ヒトにおける歯の発生は胎生六週頃、かなり早い段階で口や歯はでき始めます。その意味は、それだけ重要ということ。口ができなければ、食べることはできません。日々、訪問診療に携わっていると「口」「歯」「唇」の重要性を感じます。最近特に感じることが「ウガイする力」です。ウガイできる方は「咀嚼・嚥下」「モグモグ・ゴックン」がおおかたできます。逆に「ウガイする力」が弱まるとともに、摂食・嚥下にいろいろと問題が生じます。ウガイする力を維持してください。具体的には、日々「ぶくぶくウガイ」の励行、準備運動としてウガイトレーニングをおすすめします。水(白湯でもお茶でもOK)を口に含んで「ぶくぶく」ぺっ(吐き出す)でもいいし、そのまま飲み込む「ぶくぶくゴックン」でも構いません。食前にすれば「準備運動」、食後にすれば「口の洗浄」「歯の素洗い」となります。最後まで口から食べるために、是非「ウガイする力」を保持してください。来週から季節通りの寒さになるようです、皆様ご自愛の程ご歯愛の程。

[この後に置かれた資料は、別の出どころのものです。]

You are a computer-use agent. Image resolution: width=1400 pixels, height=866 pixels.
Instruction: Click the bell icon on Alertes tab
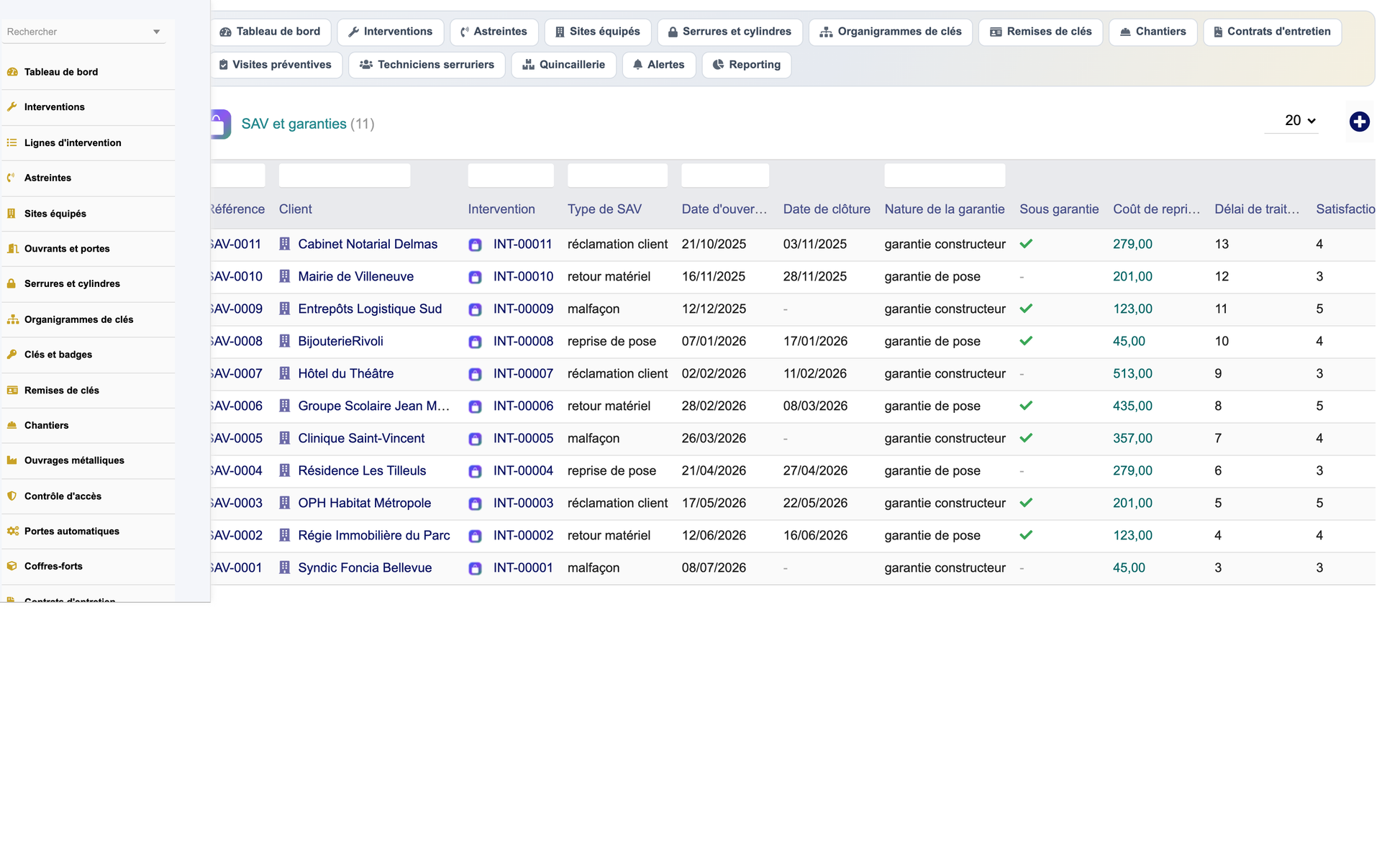[x=637, y=65]
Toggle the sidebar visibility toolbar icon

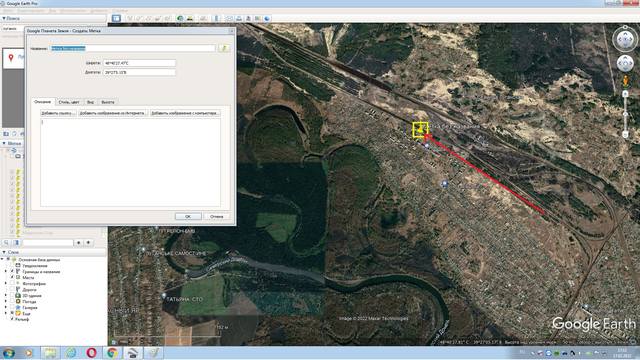pos(116,18)
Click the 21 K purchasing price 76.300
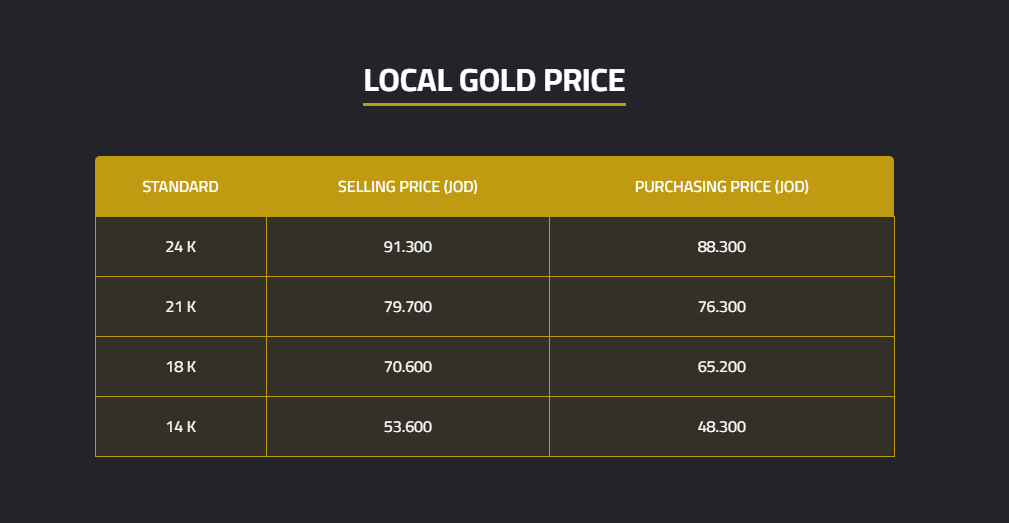 721,307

追加:「口」が出てきます。口は生き物の入り口であり始まりです。
追加2:冒頭の折々のことばは「BBTime 549 唇」でも。

BBTime 634 イライラを洗う

「疲労困ぱいのぱいの字を引く秋の暮」小沢昭一

2023/10/18投稿
 駆け足で秋が来ました、駆け足で過ぎ去るのでしょうか。句の解説『共感して大きくうなずくことは、よくある。が、共感するあまりに、力なく「へへへ」と笑ってしまいたくなるのが、この句だ。疲れた身体にムチ打つようにして文章を書いている最中に、何の因果か「ヒロウコンパイ」と書かねばならなくなった。ところが「困ぱい」の「ぱい」の字が思いだせない。大体のかたちはわかるのだが、いい加減に書くわけにもいかず、大きな辞書をやっこらさと持ちだして来て「こんぱい」の項目を「困ぱい」しながら探すのである。「疲労困ぱい」の身には厄介な作業だ。そんな孤独な原稿書きの仕事に、秋の日暮れは格別にうそ寒い……。ちなみに、季語「秋の暮」は秋の日暮れの意味であり「晩秋」のことではないので要注意(と、どんな歳時記を引いても書いてある)。ところで、この句は「紙」に文字を直接書きつける人の感慨だ。と、この句をワープロで写していた先ほど、いまさらのように気がついた。ワープロだと「こんぱい」と打てば「困ぱい」ではなく、すぐにぴしゃりと「困憊」が出てきてしまう。その「困憊」の「憊」をいちいち「ぱい」に直さなければならぬ「わずらわしさよ秋の暮」というのが、今の私のいささかフクザツな心持ちである。この句は、既に井川博年が昨年の11月に取り上げていた。さっき検索装置で調べてみて、やっと思いだしたというお粗末。ま、いいか。最近は「困ぱい」することが多いなア。『変哲』(1992)所収。(清水哲男)』(引用元)。さて疲労困憊でもイライラします、今回はイライラを洗うお話。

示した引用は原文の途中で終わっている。